TRY IT: In the records below, begin at the line containing "Given: Open the user profile icon in header" and end at the line containing "1568x765 pixels."; quote every line in that span exactly, including both boundary lines, and no others.

DATA FOR PROCESSING:
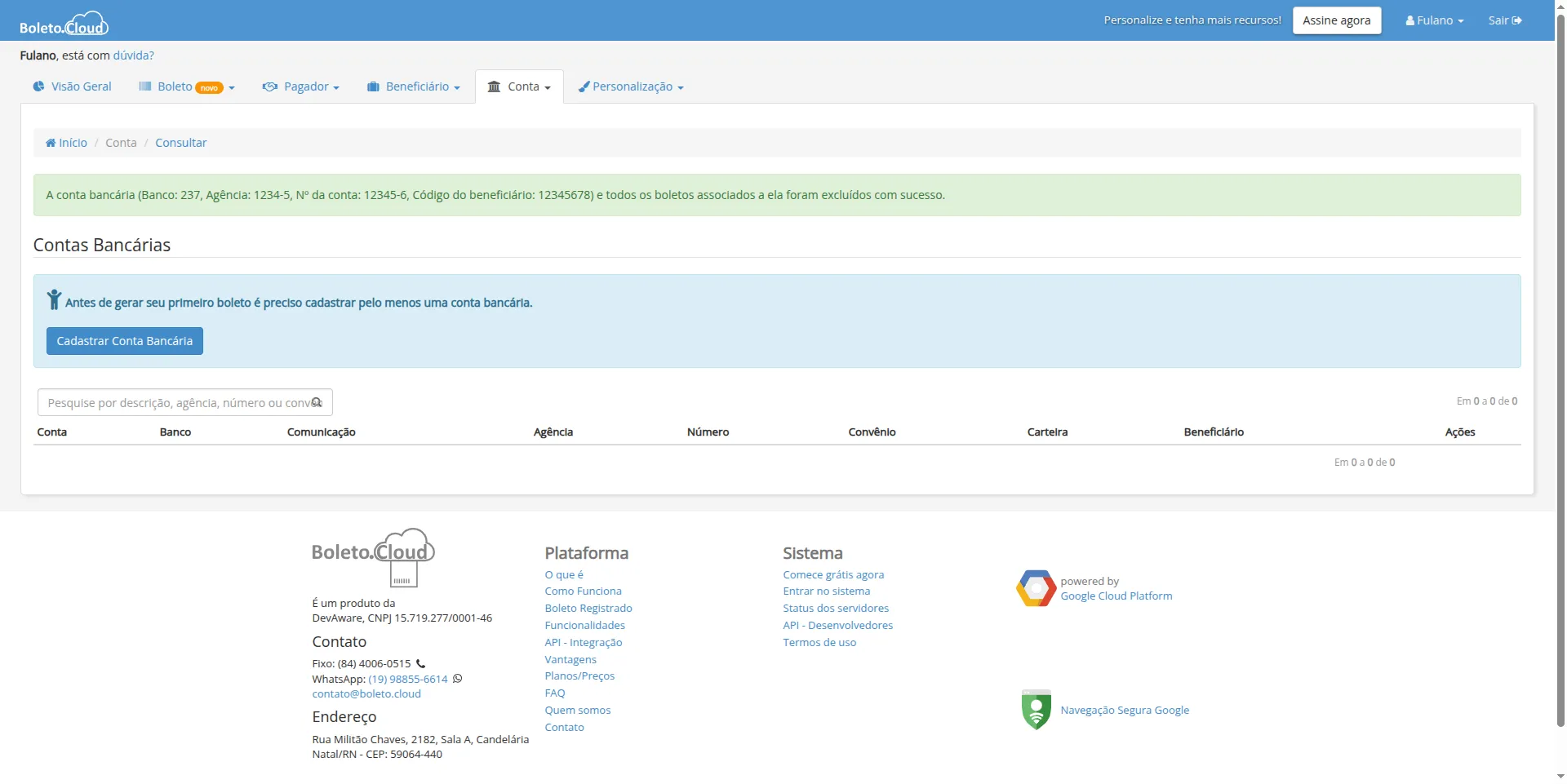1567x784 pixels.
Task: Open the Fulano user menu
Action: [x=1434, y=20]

==

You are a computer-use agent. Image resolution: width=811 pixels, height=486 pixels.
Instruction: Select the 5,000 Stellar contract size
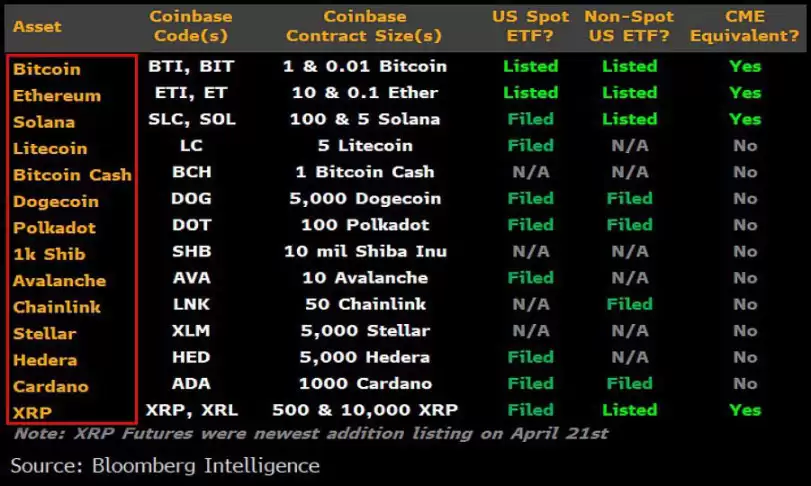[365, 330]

* * *

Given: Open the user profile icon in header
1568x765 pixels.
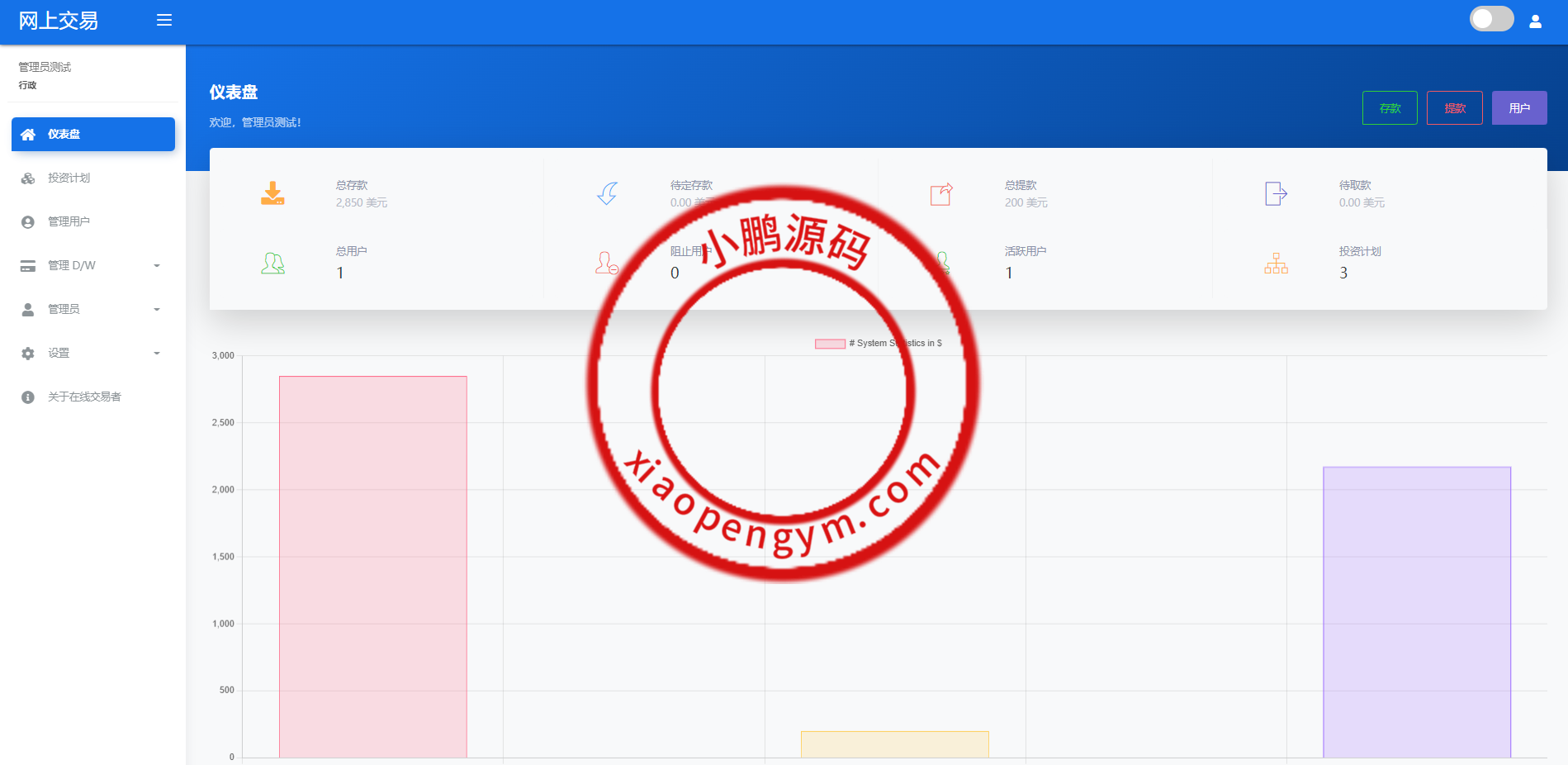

RESULT OF THIS TASK:
Given: Open the user profile icon in header
1568x765 pixels.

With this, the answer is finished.